2.1.3. Dans les procédures où l'accusation repose essentiellement sur les déclarations de la victime, auxquelles s'opposent celles du prévenu, et lorsqu'il n'est pas possible d'estimer que certaines dépositions sont plus crédibles que d'autres, le principe in dubio pro duriore impose en règle générale que le prévenu soit mis en accusation. Cela vaut en particulier lorsqu'il s'agit de délits commis typiquement "entre quatre yeux" pour lesquels il n'existe souvent aucune preuve objective. Il peut toutefois être renoncé à une mise en accusation lorsque la partie plaignante fait des dépositions contradictoires, rendant ses accusations moins crédibles, ou encore lorsqu'une condamnation apparaît au vu de l'ensemble des circonstances a priori improbable pour d'autres motifs (ATF 143 IV 241 consid. 2.2.2; arrêts 6B_1148/2021 du 23 juin 2023 consid. 3.1; 6B_1056/2018 du 29 janvier 2019 consid. 2.2.2). Face à des versions contradictoires des parties, il peut être exceptionnellement renoncé à une mise en accusation lorsqu'il n'est pas possible d'apprécier l'une ou l'autre version comme étant plus ou moins plausible et qu'aucun résultat n'est à escompter d'autres moyens de preuve (arrêts 7B_5/2022 du 12 octobre 2023 consid. 4.1; 6B_1148/2021 précité consid. 3.1; 6B_790/2022 du 15 juin 2023 consid. 4.2.2; 6B_996/2021 du 31 mai 2022 consid. 3.2).

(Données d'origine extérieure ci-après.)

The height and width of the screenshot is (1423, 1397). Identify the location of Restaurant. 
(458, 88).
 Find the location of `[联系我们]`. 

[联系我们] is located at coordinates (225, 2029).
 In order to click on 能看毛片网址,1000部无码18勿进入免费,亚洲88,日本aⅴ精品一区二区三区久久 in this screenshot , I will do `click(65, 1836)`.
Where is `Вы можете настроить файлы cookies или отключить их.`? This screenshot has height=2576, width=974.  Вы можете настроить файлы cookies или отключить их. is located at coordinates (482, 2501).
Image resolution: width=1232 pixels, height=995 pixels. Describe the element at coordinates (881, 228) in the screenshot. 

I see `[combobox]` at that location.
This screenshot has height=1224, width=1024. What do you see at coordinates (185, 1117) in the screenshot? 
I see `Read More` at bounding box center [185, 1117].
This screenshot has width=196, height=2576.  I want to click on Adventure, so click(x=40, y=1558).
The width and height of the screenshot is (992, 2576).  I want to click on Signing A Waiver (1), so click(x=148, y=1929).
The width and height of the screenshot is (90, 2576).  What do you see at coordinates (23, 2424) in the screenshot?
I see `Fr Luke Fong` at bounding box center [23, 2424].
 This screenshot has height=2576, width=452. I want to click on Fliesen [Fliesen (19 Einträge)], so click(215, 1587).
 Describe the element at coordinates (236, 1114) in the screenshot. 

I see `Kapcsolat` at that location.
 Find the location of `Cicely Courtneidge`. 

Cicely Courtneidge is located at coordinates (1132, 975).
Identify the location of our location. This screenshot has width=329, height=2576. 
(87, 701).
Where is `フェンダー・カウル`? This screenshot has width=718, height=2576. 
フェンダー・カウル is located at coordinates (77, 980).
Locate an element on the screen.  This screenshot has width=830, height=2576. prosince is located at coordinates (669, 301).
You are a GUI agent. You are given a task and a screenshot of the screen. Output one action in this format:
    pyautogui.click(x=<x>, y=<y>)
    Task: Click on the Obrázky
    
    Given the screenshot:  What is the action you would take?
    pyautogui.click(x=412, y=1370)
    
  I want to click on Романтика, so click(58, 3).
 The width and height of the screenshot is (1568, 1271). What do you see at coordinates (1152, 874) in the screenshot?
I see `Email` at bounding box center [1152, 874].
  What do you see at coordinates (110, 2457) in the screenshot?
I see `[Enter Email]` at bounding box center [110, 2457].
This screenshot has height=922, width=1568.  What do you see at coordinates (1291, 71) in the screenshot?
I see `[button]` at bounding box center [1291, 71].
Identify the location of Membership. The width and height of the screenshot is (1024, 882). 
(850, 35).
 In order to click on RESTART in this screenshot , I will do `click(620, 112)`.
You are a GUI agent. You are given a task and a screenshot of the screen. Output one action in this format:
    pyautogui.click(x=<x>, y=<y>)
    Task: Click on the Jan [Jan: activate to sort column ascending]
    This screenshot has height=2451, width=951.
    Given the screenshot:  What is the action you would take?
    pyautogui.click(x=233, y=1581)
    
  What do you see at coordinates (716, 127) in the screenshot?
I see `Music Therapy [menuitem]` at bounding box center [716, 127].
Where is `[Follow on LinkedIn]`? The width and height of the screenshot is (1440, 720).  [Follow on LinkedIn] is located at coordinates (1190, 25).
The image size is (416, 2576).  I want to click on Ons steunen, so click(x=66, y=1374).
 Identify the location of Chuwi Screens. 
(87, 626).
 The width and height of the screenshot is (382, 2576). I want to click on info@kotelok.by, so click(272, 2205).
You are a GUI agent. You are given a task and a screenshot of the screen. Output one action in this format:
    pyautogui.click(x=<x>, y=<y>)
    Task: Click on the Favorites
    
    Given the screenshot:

2.1.4. Selon la maxime de l'instruction posée à l'art. 6 CPP, les autorités pénales doivent rechercher d'office tous les faits pertinents pour la qualification de l'acte et le jugement du prévenu (al. 1); elles doivent instruire avec un soin égal les circonstances qui peuvent être à la charge et à la décharge du prévenu (al. 2).

La maxime de l'instruction n'oblige toutefois pas l'autorité à administrer des preuves, même requises, lorsque les preuves administrées lui ont permis de se forger une conviction et que, procédant à une appréciation anticipée d'autres preuves, elle a la certitude qu'elles ne pourraient pas l'amener à modifier son opinion (art. 139 al. 2 CPP; cf. arrêts 7B_76/2022 du 19 juillet 2024 consid. 2.1.1; 6B_1463/2020 du 5 janvier 2022 consid. 2.1.1; 6B_985/2020 du 23 septembre 2021 consid. 2.1.1). Le Tribunal fédéral ne revoit l'appréciation anticipée des preuves à laquelle a procédé l'autorité précédente que sous l'angle restreint de l'arbitraire (ATF 147 IV 534 consid. 2.5.1 et les références).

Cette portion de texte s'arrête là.